Dave has been the Global Technical Steward for Combination Products and Medical Devices since October 2013. In this role, Dave oversees all global operational and maintenance activities related to Medical Devices & Combination Products at Novartis globally and his team supports multiple development programs and projects containing medical devices and or combination products.
He is also the operational representative for the Medical Device and Combination Product Expert Network at Novartis, as well as member of several other cross-functional boards.
Dave joined Novartis in 2009, through the acquisition of Nektar Therapeutics and has contributed to the industrialization and commercialization of several programs in that time.
He has over 25 years of experience in R&D, and Manufacturing within the Consumer electronics, Medical Devices & Pharmaceutical Industry.
Before joining Novartis, he held several roles in fortune 100 companies including West Pharmaceuticals, Apple and General Electric focusing on the development and commercialization of pharmaceutical delivery systems and consumer electronics.
He studied Engineering and holds both a Bachelors and Masters of Science in Plastics Engineering, from the University of Massachusetts, USA. He is aslo a gradute of the General Electric Chemicals and Materials Leadership program and is a certified Six Sigma Black Belt.

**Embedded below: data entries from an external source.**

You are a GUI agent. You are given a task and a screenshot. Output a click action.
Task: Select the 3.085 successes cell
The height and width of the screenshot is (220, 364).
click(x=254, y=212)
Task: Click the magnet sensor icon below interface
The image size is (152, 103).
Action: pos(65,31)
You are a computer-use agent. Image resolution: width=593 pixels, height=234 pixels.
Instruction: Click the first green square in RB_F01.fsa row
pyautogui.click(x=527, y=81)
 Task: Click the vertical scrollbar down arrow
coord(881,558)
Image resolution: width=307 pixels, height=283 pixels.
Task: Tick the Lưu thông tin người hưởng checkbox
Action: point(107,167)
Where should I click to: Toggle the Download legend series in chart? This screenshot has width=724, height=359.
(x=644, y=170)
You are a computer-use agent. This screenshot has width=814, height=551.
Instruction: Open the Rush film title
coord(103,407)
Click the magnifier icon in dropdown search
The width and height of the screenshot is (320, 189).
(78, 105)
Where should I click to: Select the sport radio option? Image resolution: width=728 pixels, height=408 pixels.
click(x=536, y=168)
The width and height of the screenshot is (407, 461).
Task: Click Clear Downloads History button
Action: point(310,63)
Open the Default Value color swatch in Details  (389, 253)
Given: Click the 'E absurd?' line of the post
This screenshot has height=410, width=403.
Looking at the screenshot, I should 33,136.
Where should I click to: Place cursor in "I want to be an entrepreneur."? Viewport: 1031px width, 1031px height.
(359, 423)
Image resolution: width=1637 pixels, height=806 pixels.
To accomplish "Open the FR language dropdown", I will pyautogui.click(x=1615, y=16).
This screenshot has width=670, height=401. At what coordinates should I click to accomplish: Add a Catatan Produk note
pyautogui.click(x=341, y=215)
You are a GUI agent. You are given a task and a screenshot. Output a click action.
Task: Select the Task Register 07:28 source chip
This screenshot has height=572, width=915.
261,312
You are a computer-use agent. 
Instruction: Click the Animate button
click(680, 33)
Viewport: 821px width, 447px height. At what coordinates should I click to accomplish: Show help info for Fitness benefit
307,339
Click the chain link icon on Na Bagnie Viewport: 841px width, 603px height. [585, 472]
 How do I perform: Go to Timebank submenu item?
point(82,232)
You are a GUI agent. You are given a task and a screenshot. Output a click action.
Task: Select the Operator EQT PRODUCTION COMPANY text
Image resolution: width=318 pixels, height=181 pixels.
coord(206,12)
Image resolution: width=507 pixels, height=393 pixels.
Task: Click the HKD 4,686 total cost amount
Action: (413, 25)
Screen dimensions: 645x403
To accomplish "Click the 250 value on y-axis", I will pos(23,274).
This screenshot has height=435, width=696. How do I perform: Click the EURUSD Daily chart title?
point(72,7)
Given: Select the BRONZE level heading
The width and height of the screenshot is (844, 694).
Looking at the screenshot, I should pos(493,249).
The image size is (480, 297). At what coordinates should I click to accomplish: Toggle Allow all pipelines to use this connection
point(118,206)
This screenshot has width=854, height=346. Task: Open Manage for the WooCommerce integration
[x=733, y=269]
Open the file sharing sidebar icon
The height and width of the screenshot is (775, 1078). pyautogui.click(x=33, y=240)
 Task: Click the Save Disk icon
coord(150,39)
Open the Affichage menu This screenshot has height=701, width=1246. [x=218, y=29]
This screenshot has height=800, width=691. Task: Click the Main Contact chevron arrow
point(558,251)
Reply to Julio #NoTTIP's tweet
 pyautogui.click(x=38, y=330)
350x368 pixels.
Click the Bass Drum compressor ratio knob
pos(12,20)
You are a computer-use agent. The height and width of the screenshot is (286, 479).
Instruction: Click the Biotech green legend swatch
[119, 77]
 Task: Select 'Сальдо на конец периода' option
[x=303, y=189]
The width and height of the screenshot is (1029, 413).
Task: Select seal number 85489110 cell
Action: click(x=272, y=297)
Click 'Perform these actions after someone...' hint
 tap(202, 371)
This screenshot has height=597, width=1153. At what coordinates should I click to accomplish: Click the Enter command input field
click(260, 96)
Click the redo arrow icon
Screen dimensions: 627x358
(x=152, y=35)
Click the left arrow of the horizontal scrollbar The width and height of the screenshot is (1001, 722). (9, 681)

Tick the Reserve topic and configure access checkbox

This workshop will provide an overview of the journey and lessons learnt by the first company to achieve a certification of their QMS system and product against the EU MDR. The presentation will be focused in two parts – firstly an overview of the adaptation of the quality system to incorporate and address the elements required under the MDR followed by a discussion and reflection of the challenges and strategies used to successful upgrade and certify an inhaler device platform supporting both commercial and development products.